Seers play an important role in society – they perceive possibility long before the slow and dull. For those of us who make up the slow and dull it can be painstakingly difficult to catch up.
Today I saw. Watching a news report on the encampment of “Twi-hards” awaiting the opening of the final installment of the Twilight saga, I got the impression this was a spontaneous gathering of fanatics (including folks from Europe who gushed about how nothing like this happens over there), easily passing the time doing frenetic zumba-style workouts, laughing at one another’s impersonations of the stars and just having a wonderful time at their week-long endurance test. However, as the report progresses, the curtain is pulled back to reveal that this was a carefully crafted promotion of the movie, complete with on-site large screen reviews of previous screenings and interviews with the stars.
Marshall McLuhan, in the 60’s, coined the phrase “the medium is the message” and tried to raise awareness that the content of media was not the thing to be concerned about, but rather the medium itself and how it impacts attitudes and actions. By manipulating the senses through instant awareness of the whole, informing factors such as sequence, values, priorities, perspective, and alternative outcomes are abandoned for the intended “psychic formation”; all done neatly at electrifying speeds.
I stopped to see a friend who owns a small-town car dealership. He purchased the business from his father-in-law who built the business many years ago. My friend is in the midst of a very stressful renovation of his antiquated building. “I want to retire in a few years,” he said soberly, “but now I’m guaranteed to work for the next ten just to pay for this.”
“Why did you do it?” I asked.
“GM. They said you are either out or you’re in. They want us to create an ‘experience’ for the customer by providing a modern look: clean bathrooms, child-play area, wireless connection and cable TV.”
Carefully crafted imagery. It’s no longer on your TV screen. But corporate America knows how the American mind has been lulled to sleep and craves experience over logic and reason. It’s why, I believe, today’s youth will not accept persuasive argument unless they “see” it on the internet, no matter how brazen the lie is behind the imagery. It is a top-down, corporate world devoid of individual freedom.
McLuhan explains that graphic technology is “the most radical attempt to stamp out ambiguity and to enforce one reading of the picture – that of a man-made construction, a colored canvas.”

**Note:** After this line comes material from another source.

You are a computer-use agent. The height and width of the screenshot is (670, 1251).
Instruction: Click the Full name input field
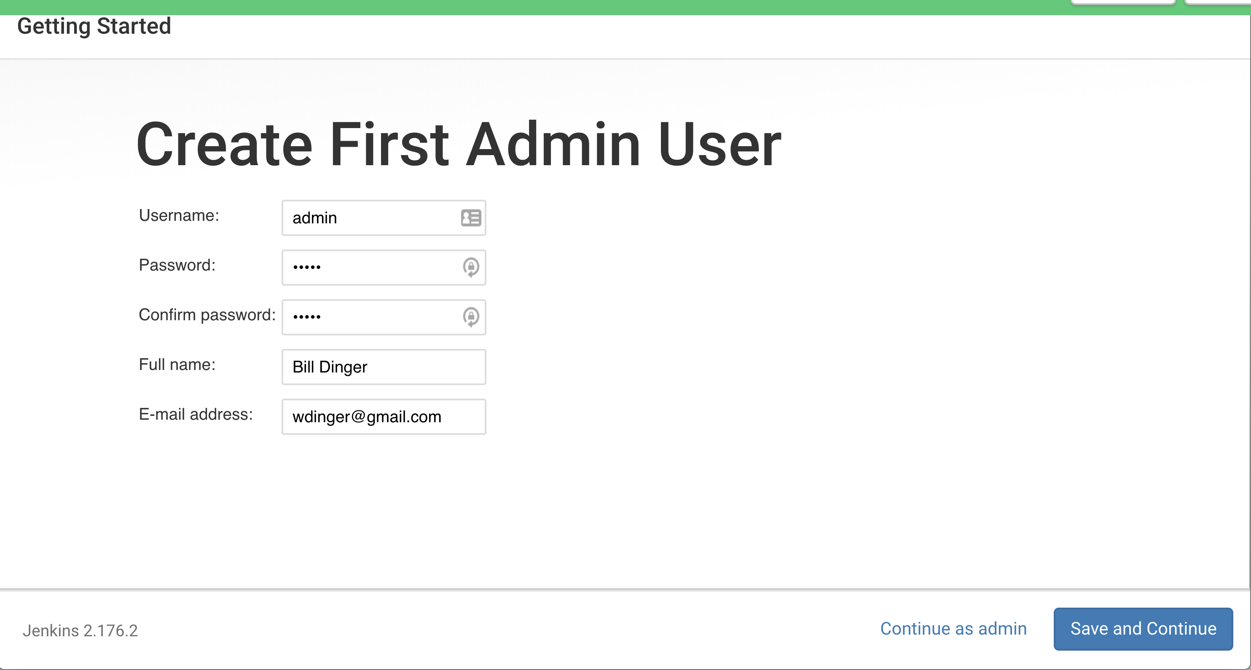coord(384,367)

Remember, he was issuing this warning in the 60’s!
“The electric technology is within the gates, and we are numb, deaf, blind, and mute about its encounter with the Gutenberg technology, on and through which the American way of life was formed. It is, however, no time to suggest strategies when the threat has not even been acknowledged to exist. I am in the position of Louis Pasteur telling doctors that their greatest enemy was quite invisible, and quite unrecognized by them. Our conventional response to all media, namely that it is how they are used that counts, is the numb stance of the technological idiot. For the ‘content’ of a medium is like the juicy piece of meat carried by the burglar to distract the watchdog of the mind. The effect of the medium is made strong and intense just because it is given another medium as ‘content.’ The content of a movie is a novel or a play or an opera. The effect of the movie form is not related to its program content. The ‘content’ of writing or print is speech, but the reader is almost entirely unaware either of print or of speech.”
Today, it is not merely “inside the gate,” it is the gatekeeper!
As we look for “reasons” why we got what we got in the elections, it may well be time for us to catch up with the “seers” of the 60’s and awaken to the fact that crafted imagery is now becoming the reality we must confront. Let truth be our banner!